一种图像处理方法、装置、拍摄装置和可移动平台,所述方法包括:获取目标场景的双目图像;根据所述双目图像,确定所述目标场景的深度信息;根据所述深度信息以及所述双目图像中的一个单目图像的语义分割图,获得所述目标场景中各目标的语义信息和位置信息。本发明在进行目标识别时,结合了目标场景的深度信息与目标场景的单目图像的语义分割图,能够更精确的获取目标场景中各目标的语义信息和位置信息,实现了对目标场景中距离缺失、纹理相近的类别的区分,为构建精确实用的语义地图提供了支撑;本发明的目标识别方法尤其适用于背景较为复杂的目标场景。

Description

图像处理方法、装置、拍摄装置和可移动平台 技术领域
本发明涉及图像处理领域,尤其涉及一种图像处理方法、装置、拍摄装置和可移动平台。
背景技术
相关技术中,在进行场景中的目标进行识别时,对针对该场景拍摄的单张图像进行语义分割,获得该语义分割图,根据语义分割图识别目标。上述目标识别方式难以对场景特别是背景较为复杂的场景中距离缺失、纹理相近的类别进行区分,如草丛和地面的区分以及前后车辆的区分,通过上述目标识别方式很难实现。
发明内容
本发明提供一种图像处理方法、装置、拍摄装置和可移动平台。
具体地,本发明是通过如下技术方案实现的:
根据本发明的第一方面,提供一种图像处理方法,所述方法包括:
获取目标场景的双目图像;
根据所述双目图像,确定所述目标场景的深度信息;
根据所述深度信息以及所述双目图像中的一个单目图像的语义分割图,获得所述目标场景中各目标的语义信息和位置信息。

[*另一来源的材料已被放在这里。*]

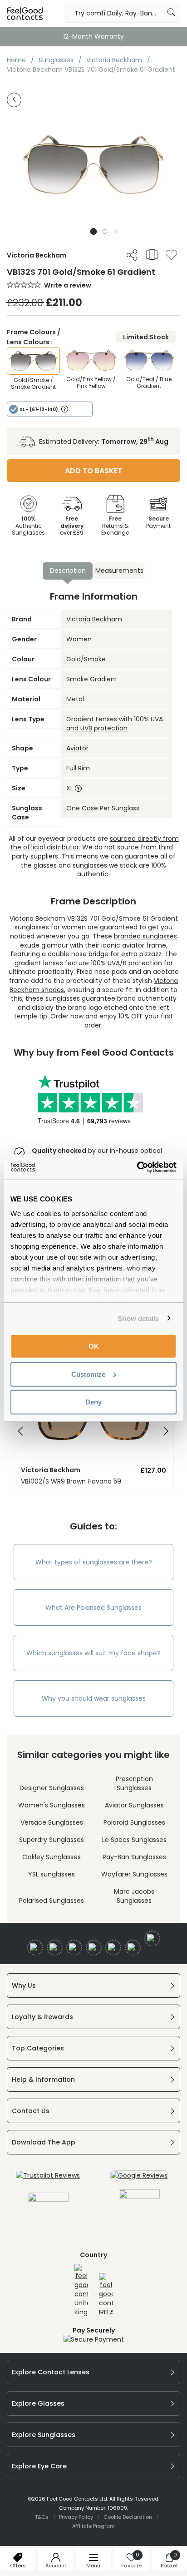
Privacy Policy (76, 2517)
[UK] (81, 2290)
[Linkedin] (113, 1948)
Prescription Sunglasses (134, 1783)
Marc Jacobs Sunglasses (134, 1896)
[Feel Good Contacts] (25, 13)
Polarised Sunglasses (51, 1900)
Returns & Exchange (115, 525)
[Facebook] (35, 1948)
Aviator (77, 748)
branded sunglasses (145, 936)
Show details (138, 1318)
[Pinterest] (133, 1948)
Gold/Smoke (86, 659)
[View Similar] (152, 254)
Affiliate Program (93, 2526)
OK (94, 1346)
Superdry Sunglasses (51, 1839)
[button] (93, 231)
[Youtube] (94, 1948)
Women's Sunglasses (51, 1805)
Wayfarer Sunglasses (134, 1874)
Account (55, 2565)
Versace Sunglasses (51, 1822)
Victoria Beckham (94, 619)
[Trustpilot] (48, 2175)
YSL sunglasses (51, 1874)
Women (79, 639)
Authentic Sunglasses (28, 525)
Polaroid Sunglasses (134, 1822)
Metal (75, 699)
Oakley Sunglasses (51, 1856)
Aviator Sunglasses (134, 1805)
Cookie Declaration (127, 2517)
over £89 (72, 525)
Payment (158, 522)
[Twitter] (55, 1948)
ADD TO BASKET (93, 471)
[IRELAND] (106, 2295)
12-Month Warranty (93, 36)
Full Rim (78, 768)
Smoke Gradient (92, 679)
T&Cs (42, 2517)
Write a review (67, 285)
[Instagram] (74, 1948)
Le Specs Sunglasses (134, 1839)
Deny (93, 1402)
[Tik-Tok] (152, 1938)
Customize (88, 1374)
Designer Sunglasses (52, 1787)
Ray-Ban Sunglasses (134, 1856)
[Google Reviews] (139, 2175)
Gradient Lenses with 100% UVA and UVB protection (114, 724)
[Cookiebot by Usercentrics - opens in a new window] (137, 1167)
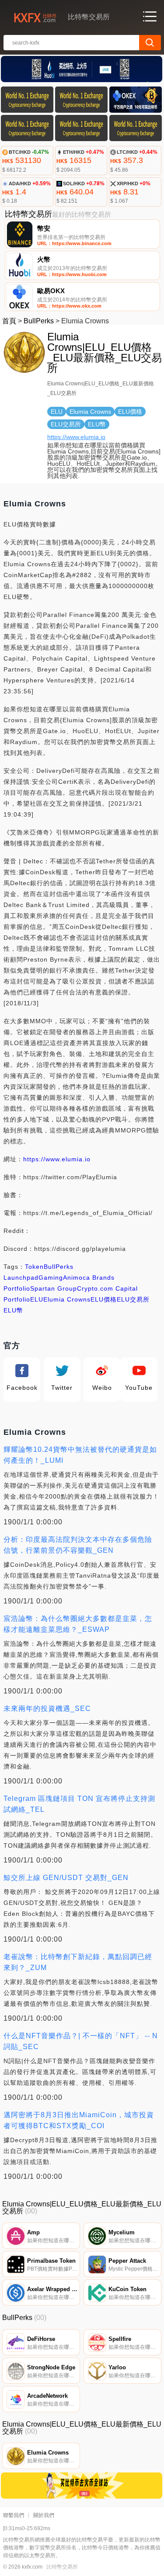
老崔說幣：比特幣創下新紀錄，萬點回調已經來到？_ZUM (77, 1962)
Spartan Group (53, 1288)
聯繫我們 (13, 2515)
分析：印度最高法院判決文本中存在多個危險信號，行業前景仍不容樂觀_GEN (77, 1545)
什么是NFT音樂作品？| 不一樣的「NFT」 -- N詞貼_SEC (80, 2041)
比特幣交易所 (62, 2567)
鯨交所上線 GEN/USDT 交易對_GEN (66, 1877)
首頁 (9, 321)
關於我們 (43, 2515)
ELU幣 (13, 1310)
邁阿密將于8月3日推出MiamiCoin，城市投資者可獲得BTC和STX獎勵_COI (78, 2120)
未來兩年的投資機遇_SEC (47, 1708)
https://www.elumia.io (76, 436)
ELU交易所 (133, 1299)
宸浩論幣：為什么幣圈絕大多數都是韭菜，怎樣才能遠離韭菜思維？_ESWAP (77, 1624)
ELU (36, 1299)
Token (34, 1266)
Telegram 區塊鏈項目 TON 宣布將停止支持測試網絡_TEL (79, 1804)
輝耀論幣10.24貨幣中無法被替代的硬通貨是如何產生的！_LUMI (80, 1455)
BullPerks (39, 321)
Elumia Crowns (67, 1299)
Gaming (50, 1277)
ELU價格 (104, 1299)
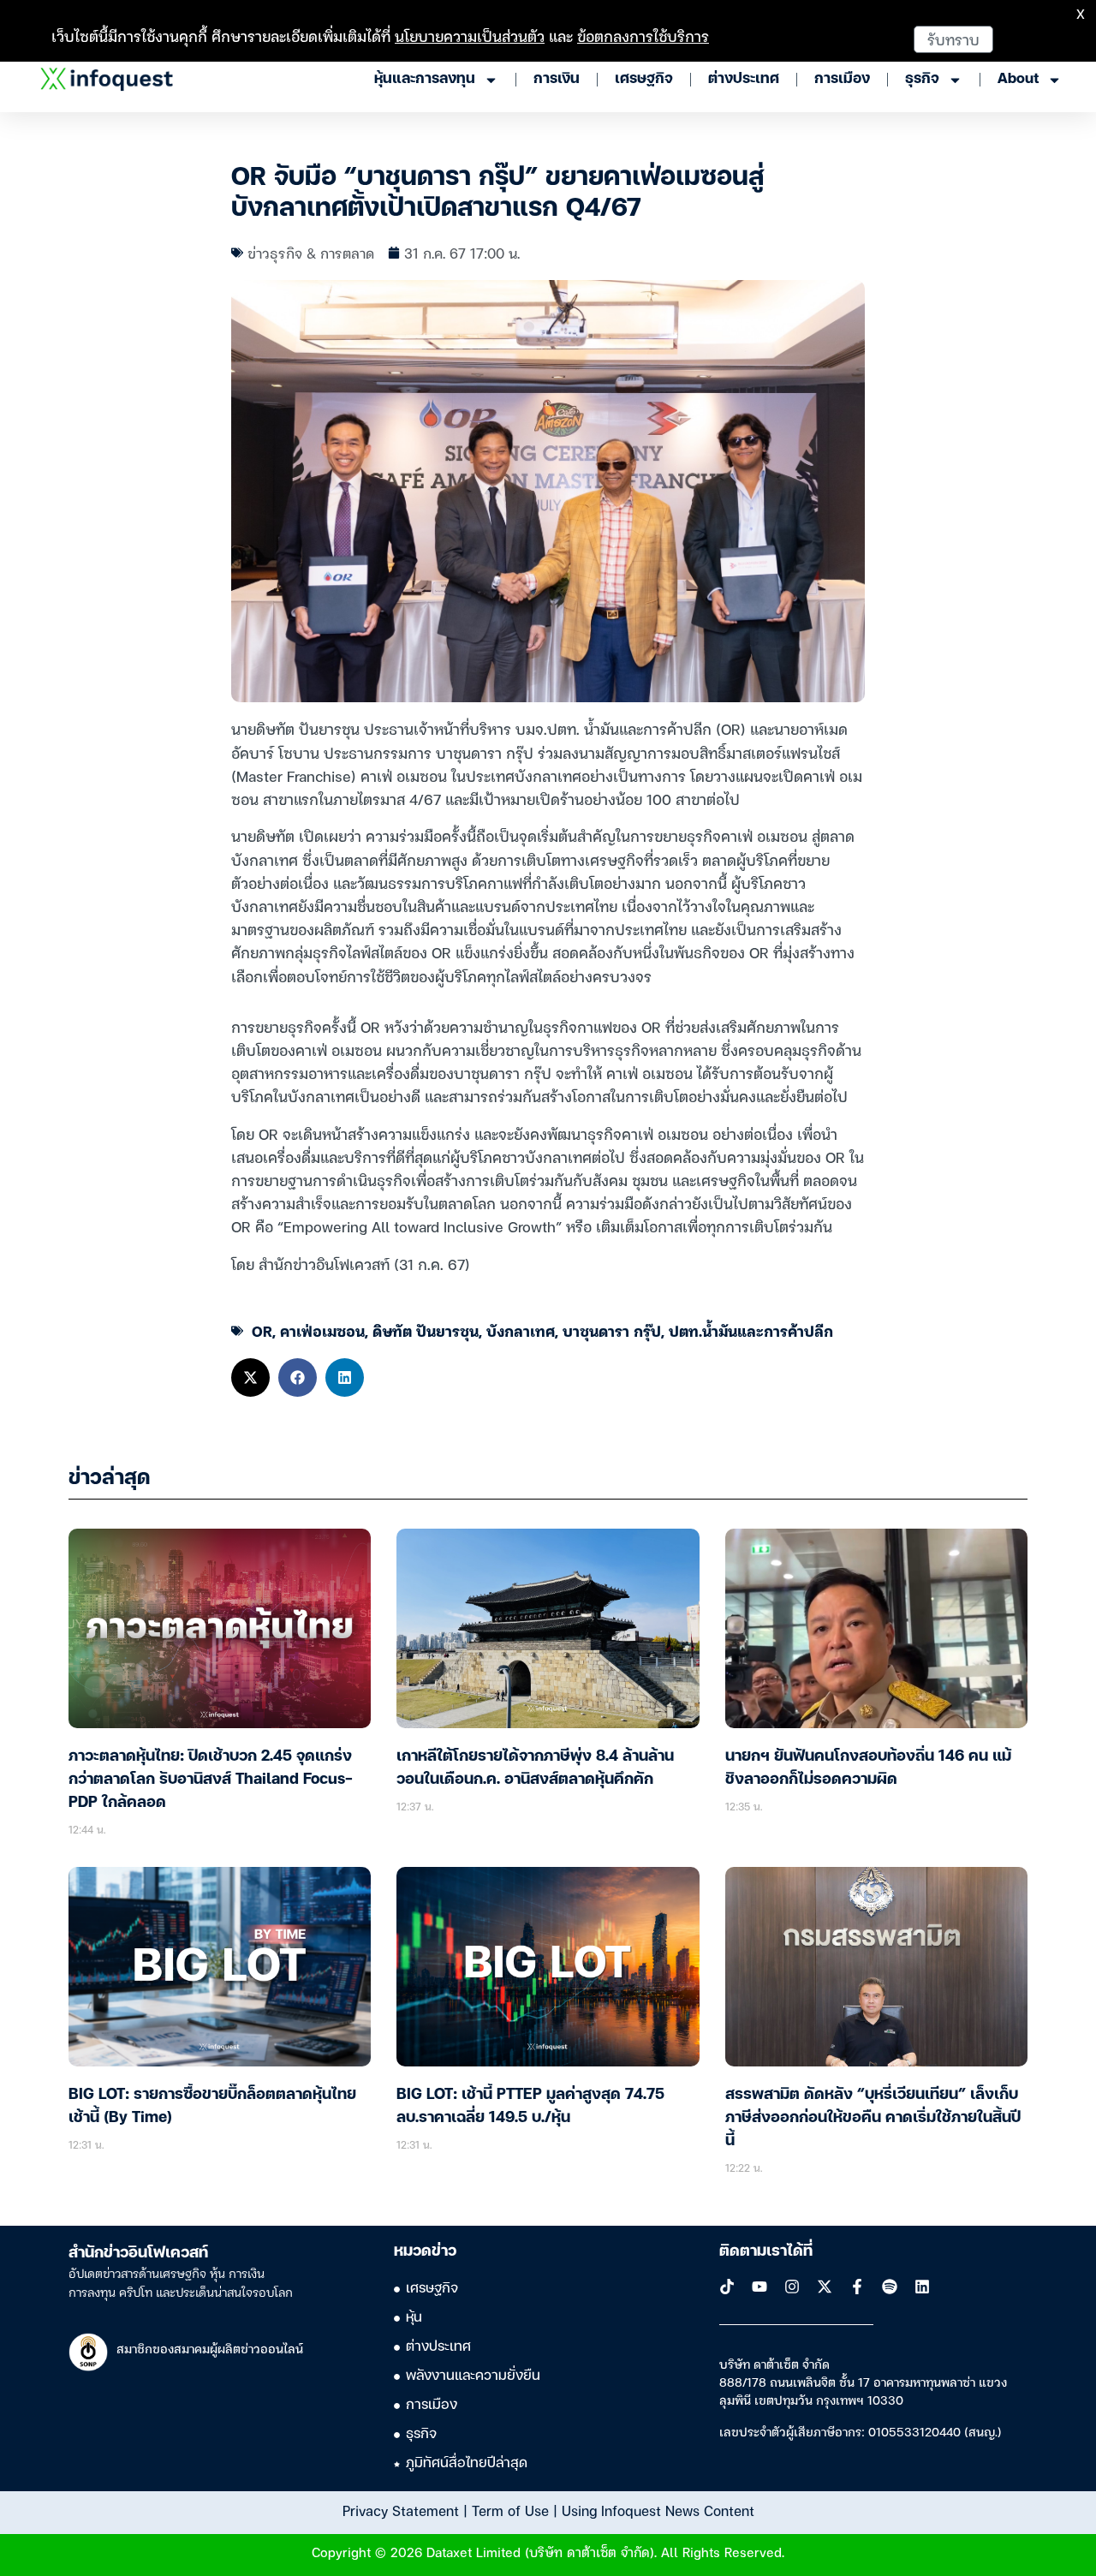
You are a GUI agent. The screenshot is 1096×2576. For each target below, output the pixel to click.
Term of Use (510, 2510)
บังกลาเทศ (520, 1330)
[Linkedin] (922, 2286)
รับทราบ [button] (953, 39)
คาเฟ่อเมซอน (322, 1330)
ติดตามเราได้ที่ (766, 2251)
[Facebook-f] (857, 2286)
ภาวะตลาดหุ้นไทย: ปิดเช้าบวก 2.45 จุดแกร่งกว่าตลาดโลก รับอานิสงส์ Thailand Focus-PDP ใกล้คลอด (210, 1780)
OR (262, 1330)
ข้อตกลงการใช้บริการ (643, 35)
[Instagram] (792, 2286)
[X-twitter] (824, 2286)
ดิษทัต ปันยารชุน (425, 1330)
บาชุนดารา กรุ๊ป (612, 1330)
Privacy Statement (400, 2510)
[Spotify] (889, 2286)
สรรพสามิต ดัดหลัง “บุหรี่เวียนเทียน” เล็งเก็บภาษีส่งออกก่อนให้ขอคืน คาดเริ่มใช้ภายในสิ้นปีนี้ (873, 2118)
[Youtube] (759, 2286)
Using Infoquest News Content (658, 2510)
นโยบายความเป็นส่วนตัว (470, 35)
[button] (250, 1377)
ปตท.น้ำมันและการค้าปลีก (751, 1330)
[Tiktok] (727, 2286)
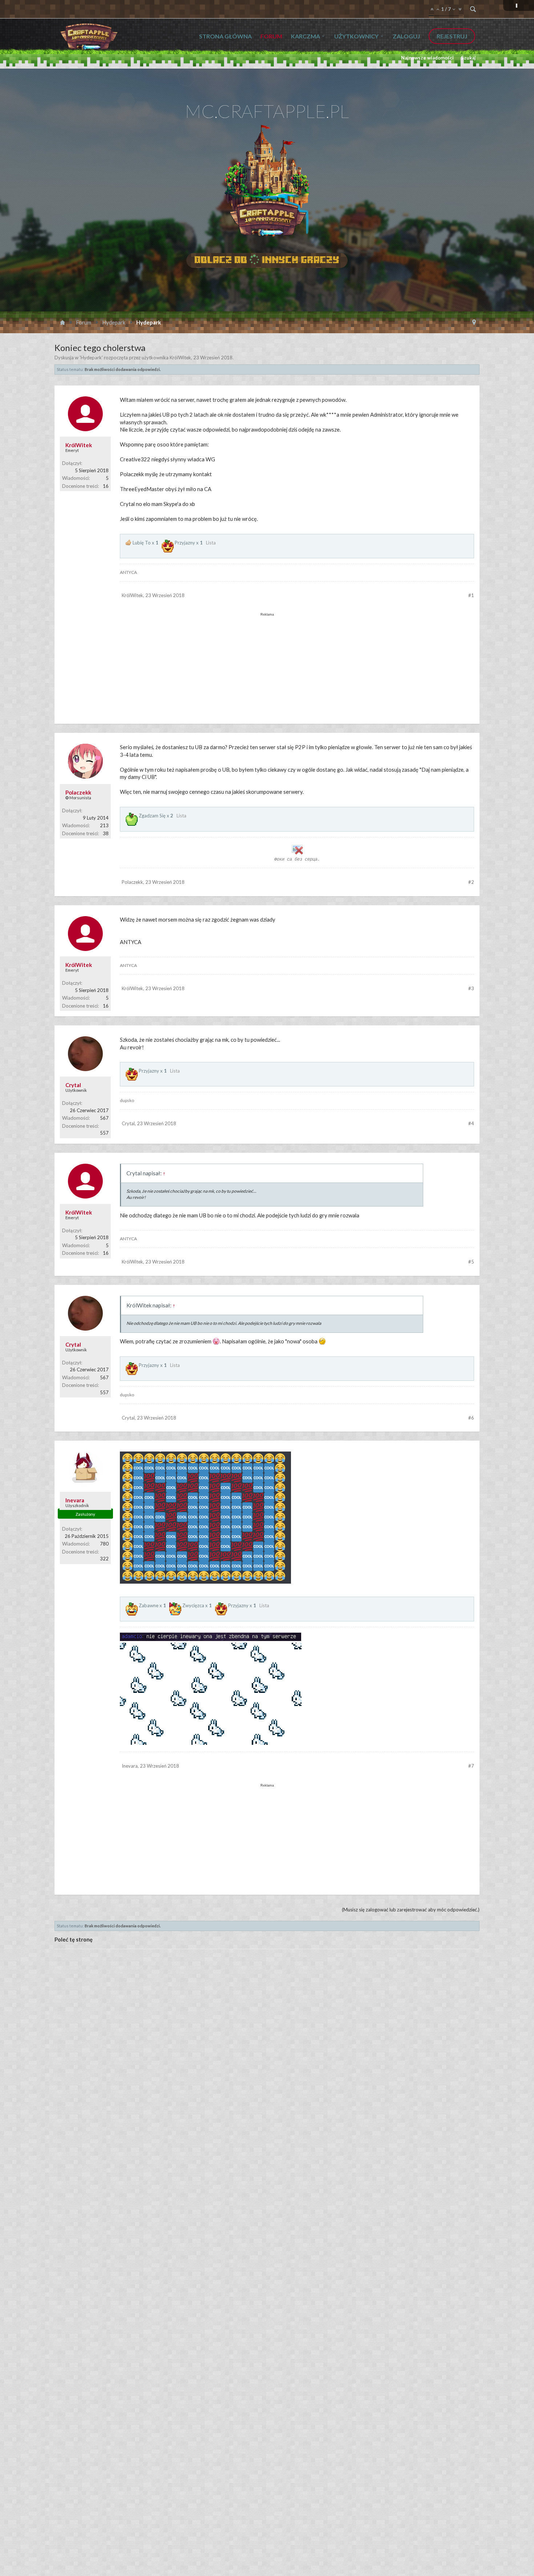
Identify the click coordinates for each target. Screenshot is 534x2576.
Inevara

根据本发明的第二方面,提供一种图像处理装置,所述装置包括:
存储装置,用于存储程序指令;
一个或多个处理器,调用所述存储装置中存储的程序指令,当所述程序指令被执行时,所述一个或多个处理器单独地或共同地被配置成用于:
获取目标场景的双目图像;
根据所述双目图像,确定所述目标场景的深度信息;
根据所述深度信息以及所述双目图像中的一个单目图像的语义分割图,获得所述目标场景中各目标的语义信息和位置信息。
根据本发明的第三方面,提供一种拍摄装置,所述拍摄装置包括:
图像采集模块,用于采集目标场景的双目图像;
存储装置,用于存储程序指令;
一个或多个处理器,调用所述存储装置中存储的程序指令,当所述程序指令被执行时,所述一个或多个处理器单独地或共同地被配置成用于:
获取所述图像采集模块采集的目标场景的双目图像;
根据所述双目图像,确定所述目标场景的深度信息;
根据所述深度信息以及所述双目图像中的一个单目图像的语义分割图,获得所述目标场景中各目标的语义信息和位置信息。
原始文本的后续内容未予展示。